Concierges in downtown San Francisco hotels have long warned visitors against the Tenderloin – don’t go there, just don’t – which is a shame because there’s something remarkable happening here. New businesses and attractions are opening at a breakneck pace. While the area is still a little rough, there are now schoolchildren on the streets and some money is flowing in, along with something else less tangible bubbling up: local pride of place.

Over the years, residents have fought hard to keep the Tenderloin an enclave that’s affordable for the lower and lower-middle classes – and some of their solutions have been innovative, perhaps even likely to hold as tech firms, such as Twitter and Zendesk, set up shop on the neighbourhood’s fringes. The Tenderloin has the highest percentage of housing in non-profit hands of any downtown neighbourhood in the United States, according to activist and local historian Randy Shaw, something he hopes will help to insulate it from gentrification, along with the fact that its historic buildings with tiny apartments aren’t exactly what the rising tech execs want.

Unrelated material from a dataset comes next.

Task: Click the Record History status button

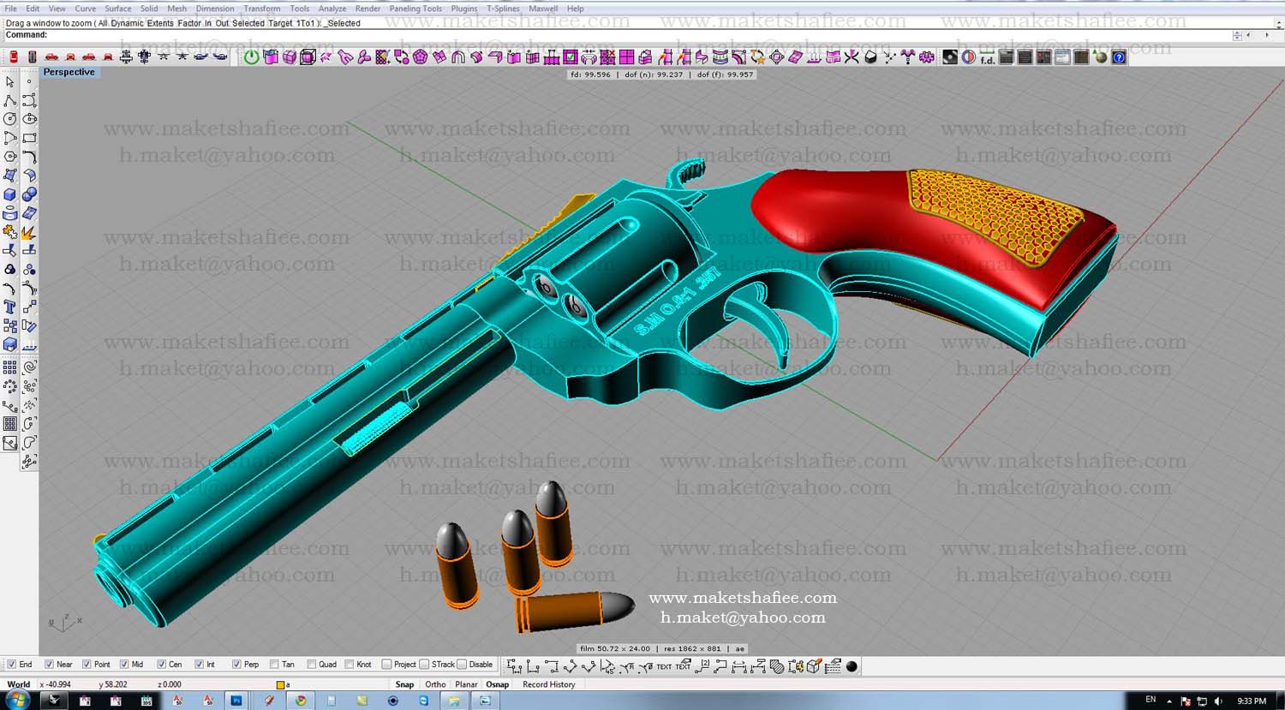Action: (548, 685)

In addition to its interesting present, what a past it has. Evocative vestiges of San Francisco’s history seem to hide out in the Tenderloin, ones that have largely been purged from the rest of the go-go city. The mid-century modern of Alfred Hitchock’s Vertigo? It’s here, in the area’s 409 historically designated buildings, all but one built after the 1906 earthquake levelled the area. The noir nightclubs of Dashiell Hammett? They’re here, too – atmospheric neon makes the night feel very Maltese Falcon.

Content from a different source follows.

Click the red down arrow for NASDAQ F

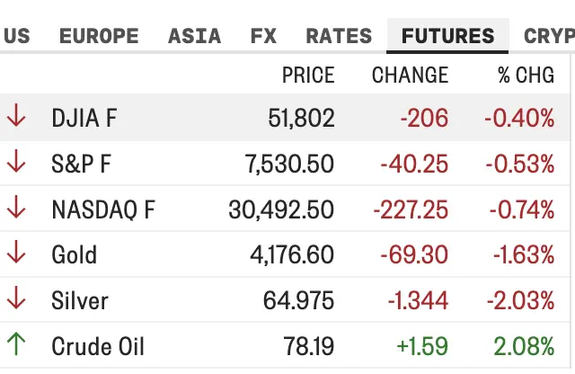click(16, 207)
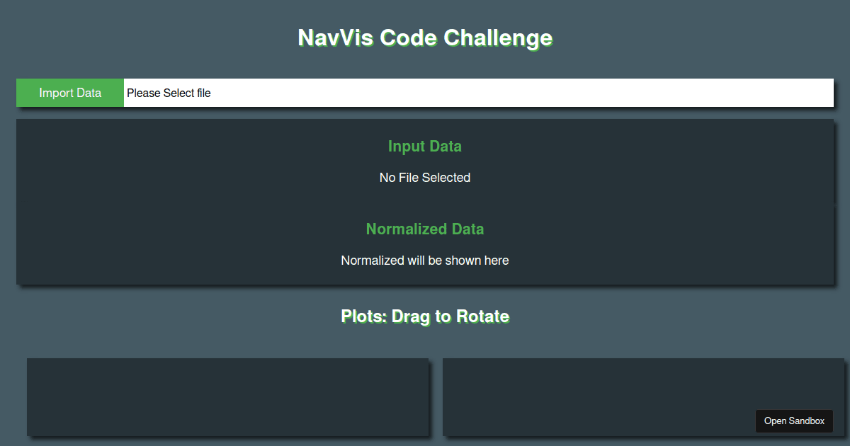Image resolution: width=850 pixels, height=446 pixels.
Task: Click the Plots: Drag to Rotate heading
Action: [425, 316]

“The Tenderloin was a jewel once,” local activist and tour guide Del Seymour says. “A place where people came from far and wide to gamble, to eat good food and drink, to have fun. If we make the right choices, the Tenderloin can be a jewel again.”

Over the years, residents have fought hard to keep the Tenderloin an enclave that’s affordable for the lower and lower-middle classes. (Alec Scott)

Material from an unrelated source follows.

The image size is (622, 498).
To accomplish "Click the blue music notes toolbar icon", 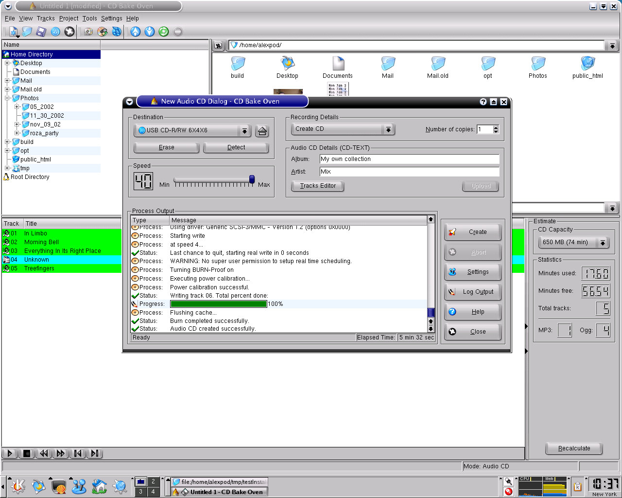I will click(x=117, y=32).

“Any city that doesn’t have a Tenderloin isn’t a city at all,” Herb Caen, San Francisco’s legendary columnist, once wrote, and the dictum is on stickers they give out once you’ve paid the admission at the brand new neighbourhood history museum.

Created at a cost of $3-million (U.S.), it occupies a corner between an old boxing gym where Jack Dempsey and Muhammad Ali once trained, and one of the residential hotels, with their SRO setups – single-room occupancy, shared bathroom, no kitchen.

The museum tells of how the Tenderloin became a distinctive area – how, after the 1906 quake and resulting fire, the city banned the single-family wooden houses that fill much of the rest of San Francisco, how officials zoned the neighbourhood for a density of high-rises.

The Tenderloin Museum runs a series of walking tours, and ours is led by Pam Coates, a long-term resident, a survivor, she says, of domestic abuse and a couple of years on the streets.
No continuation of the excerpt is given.